Senate debates

Tuesday, 16 October 2018

Matters of Public Importance

Economy

5:45 pm

Photo of Pauline HansonPauline Hanson (Queensland, Pauline Hanson's One Nation Party) Share this | Hansard source

In the same way as Little Red Riding Hood failed to recognise the big, bad wolf, the coalition and Labor have failed to recognise foreign-owned multinationals for the danger they represent to the economy and to Australian workers. Too many multinational companies and their subsidiaries pay little or no tax in Australia. To put that in perspective, taxpayers in the working-class electorate of Longman in Queensland paid more in personal income tax in 2015-16 than all the foreign-owned multinational subsidiaries operating in Australia paid in company income tax.

The pitiful collection of company income tax from multinationals and their subsidiaries represents the strongest argument for reform of the tax system for multinationals. The same pitiful collection of company income tax from multinationals and their subsidiaries removes any economic argument that free trade agreements are good for Australians or the national economy. Additionally, free trade agreements often put Australian workers in direct competition with low-wage workers in countries where child workers are tolerated and where there are few protections for workers or the environment. We are told free trade agreements open up new markets, but the next thing we know jobs have moved abroad to low-wage nations, and that is one of the reasons Trump pulled the US out of the Trans-Pacific Partnership.

The Trans-Pacific Partnership, like every other free trade agreement, was entered into by the government of the day without ever coming before the parliament. It is only later that the government of the day comes to the parliament to seek the passage of enabling legislation like customs tariff schedules. These agreements are about more than trade, because they include the movement of people from other countries to take jobs and they give multinationals the right to sue our government and get the matter arbitrated outside the Australian court system. Who would have imagined that Philip Morris, the cigarette company, would sue the Australian government for losses associated with the plain packaging of cigarettes? It is ridiculous that we are expected to pay multinationals for changes in government policy, but our government keeps agreeing to these investor-state dispute settlement provisions, known as ISDS. New Zealand has managed to void these ISDS provisions with side letters, and I wonder what has stopped Australia from doing the same.
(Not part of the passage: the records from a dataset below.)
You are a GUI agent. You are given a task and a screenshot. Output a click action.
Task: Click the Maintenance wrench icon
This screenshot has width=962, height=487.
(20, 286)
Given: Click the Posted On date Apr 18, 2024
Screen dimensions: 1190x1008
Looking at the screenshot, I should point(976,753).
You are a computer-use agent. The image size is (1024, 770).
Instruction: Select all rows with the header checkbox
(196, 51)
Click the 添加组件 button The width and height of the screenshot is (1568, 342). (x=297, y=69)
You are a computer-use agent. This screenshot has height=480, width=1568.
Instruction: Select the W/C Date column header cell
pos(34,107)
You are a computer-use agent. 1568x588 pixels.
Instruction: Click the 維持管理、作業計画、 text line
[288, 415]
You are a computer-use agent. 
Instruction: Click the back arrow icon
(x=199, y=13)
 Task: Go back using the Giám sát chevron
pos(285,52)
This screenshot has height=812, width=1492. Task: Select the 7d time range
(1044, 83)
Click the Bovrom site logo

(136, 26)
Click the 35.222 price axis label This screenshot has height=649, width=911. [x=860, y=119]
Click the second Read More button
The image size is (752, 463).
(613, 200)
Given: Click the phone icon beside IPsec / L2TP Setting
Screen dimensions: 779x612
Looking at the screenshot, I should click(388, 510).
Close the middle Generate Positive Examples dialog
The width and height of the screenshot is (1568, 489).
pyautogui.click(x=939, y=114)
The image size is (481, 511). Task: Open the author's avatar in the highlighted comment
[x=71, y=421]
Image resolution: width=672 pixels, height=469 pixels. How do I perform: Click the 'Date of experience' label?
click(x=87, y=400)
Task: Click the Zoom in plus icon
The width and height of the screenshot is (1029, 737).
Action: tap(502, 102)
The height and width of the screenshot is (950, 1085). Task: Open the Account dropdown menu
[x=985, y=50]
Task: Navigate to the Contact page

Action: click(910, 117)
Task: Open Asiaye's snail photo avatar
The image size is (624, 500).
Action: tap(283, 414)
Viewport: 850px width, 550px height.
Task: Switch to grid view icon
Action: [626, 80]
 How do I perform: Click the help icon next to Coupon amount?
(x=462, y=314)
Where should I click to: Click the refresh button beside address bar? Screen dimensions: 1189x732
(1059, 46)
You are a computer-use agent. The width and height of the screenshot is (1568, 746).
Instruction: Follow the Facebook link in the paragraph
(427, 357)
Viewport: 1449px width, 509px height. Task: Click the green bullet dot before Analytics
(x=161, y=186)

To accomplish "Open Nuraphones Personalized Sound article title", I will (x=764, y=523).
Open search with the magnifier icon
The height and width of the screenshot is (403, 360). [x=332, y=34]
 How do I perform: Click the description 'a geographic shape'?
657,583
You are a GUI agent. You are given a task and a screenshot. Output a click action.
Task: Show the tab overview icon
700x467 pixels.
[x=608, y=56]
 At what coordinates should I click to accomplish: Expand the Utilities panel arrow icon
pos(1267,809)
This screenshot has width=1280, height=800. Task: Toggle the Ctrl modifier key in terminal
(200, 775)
One Nation cannot support trade agreements which put the interests of foreigners and foreign corporations ahead of the interests of Australian workers and the national economy. The government must reform the tax system which applies to foreign-owned multinationals and their subsidiaries in Australia and fill the revenue black hole left by them. The government must have noticed that the interest rate on 10-year US Treasury notes has risen sharply in the past few months. It is over three per cent and expected to rise again. This means the cost of servicing our external debt of $600 billion will rise and make more urgent the need to fill the multinational black hole caused by these companies not paying tax.

One Nation will always put the interests of citizens first, which is why we support tax cuts for businesses with a turnover under $50 million. We do so because we want to see small and medium Australian businesses thrive in Australia and employ Australians in Australia. One Nation supported the corporate tax cuts for turnover of up to $50 million, but the only way to move forward with this and create employment in Australia is to work with the states to reduce payroll tax. That will create employment in the states.

Why are companies and businesses paying payroll tax when the average median price in Western Australia or anywhere in Australia can be up to $80,000 a year? A lot of Australians don't get that amount of money, but it only takes 11 people to put them above the threshold. Then you've got businesses who are not putting on more employment, and, with wage increases and superannuation, they are over the threshold and they are not employing more people. In terms of the Greens' policies, their idea of saving this country is to: stop mining resources—billions of dollars gone; shut down farming more—billions of dollars gone; pay all Australians $30,000 each—as if we can afford this; and open the floodgates to immigration and refugees. That is what the Greens' policies are, and Australia would soon become a Third World country.